Seulement voilà ! Le changement de régime s’est opéré avec l’armée et sans effusion de sang et l’on assiste à l’arrivée d’un continuateur, d’un guide, à la fois très offert à l’héritage et doué de qualités humaines. Cet homme c’est le colonel Lansana Conté. Il a vite redoré l’espoir, libéré les prisonniers et le pays et fait appel au retour des milliers d’exilés, donc suscité le pardon. Le 22 décembre 1985, il fait enfanter le discours-programme. Et la Guinée s’ouvre et opte pour le libéralisme économique.

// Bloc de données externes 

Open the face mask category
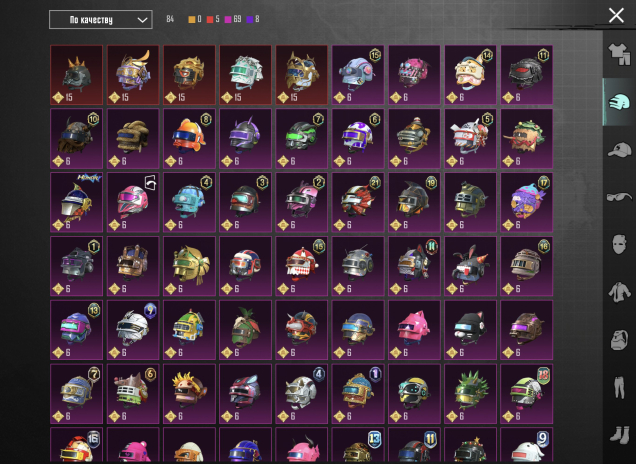Image resolution: width=636 pixels, height=464 pixels. (x=619, y=245)
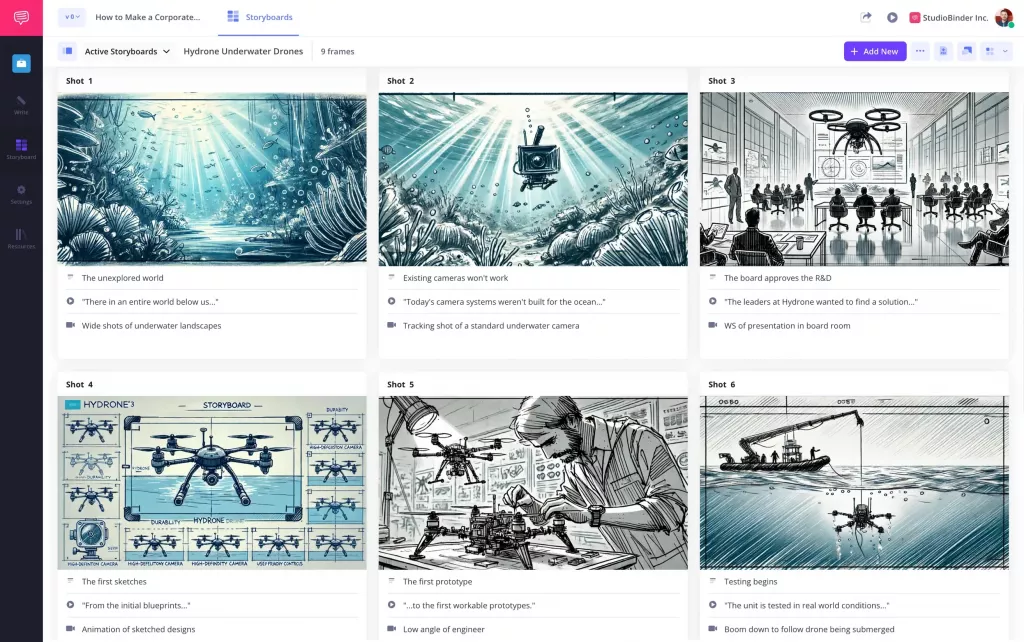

Ce militaire de carrière règnera lui aussi près d’un quart de siècle – usé par des maladies et l’âge ‒ avec des élections propres à tous pays apprentis en matière de démocratie : élections aux scores soviétiques, contestations et embastillement d’opposants et de journalistes.

En ce 29e anniversaire de la disparition de Sékou Touré, l’attitude commune devra consister à prier pour que le ciel inspire à tous les Guinéens, l’amour de son prochain et le sens de la justice, de la réconciliation, etc. Il est temps à présent pour les nouvelles autorités de Guinée de faciliter l’exorcisation à jamais des rancœurs endémiques afin que la Guinée qui a tant souffert du fait de ses propres fils vive enfin la cohésion, la paix et la stabilité. Le changement promis et souhaité d’Alpha Condé passe également par là. C’est-à-dire le rassemblement de tous les Guinéens autour d’idéaux de paix, de justice équitable, de démocratie, du respect des libertés individuelles, etc. pour l’édification d’un Etat de droit fort où les membres d’une même Guinée dorénavant prospère ne pourront plus se regarder en chiens de faïence.